→ **EXERCISE OBJECTIVE**:
Reproduce the text of the records below word for word, leaving out the pictures.

--- INPUT FOR THIS TASK ---

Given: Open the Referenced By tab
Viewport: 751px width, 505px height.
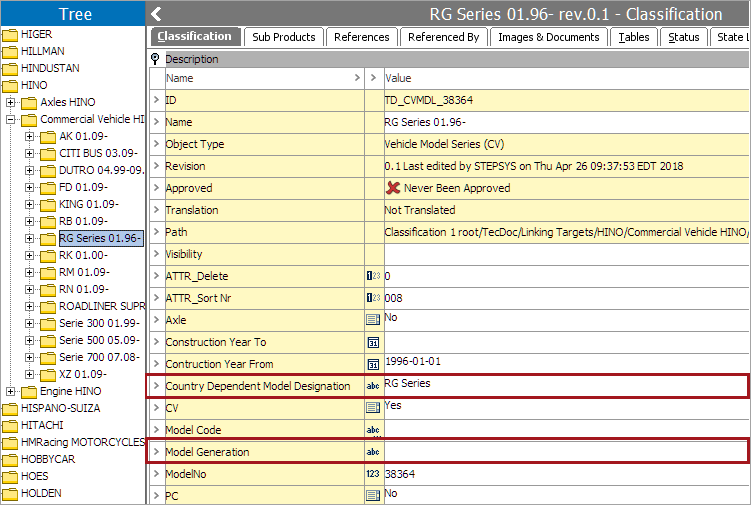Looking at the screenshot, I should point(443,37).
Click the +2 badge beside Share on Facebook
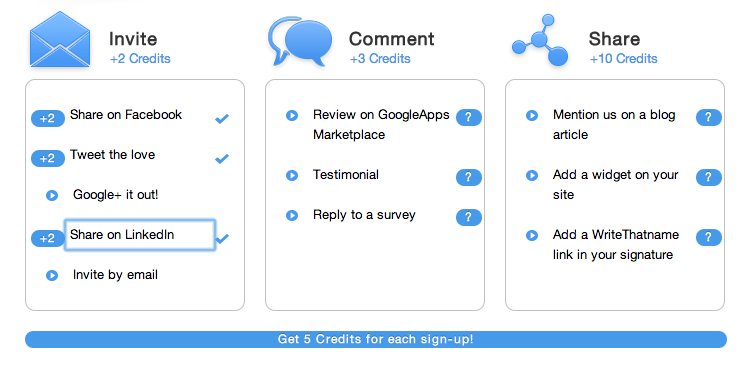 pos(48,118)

---

→ **EXPECTED OUTPUT**:
Given: Open the Referenced By tab
Viewport: 751px width, 505px height.
Looking at the screenshot, I should point(443,37).
Click the +2 badge beside Share on Facebook
 pos(48,118)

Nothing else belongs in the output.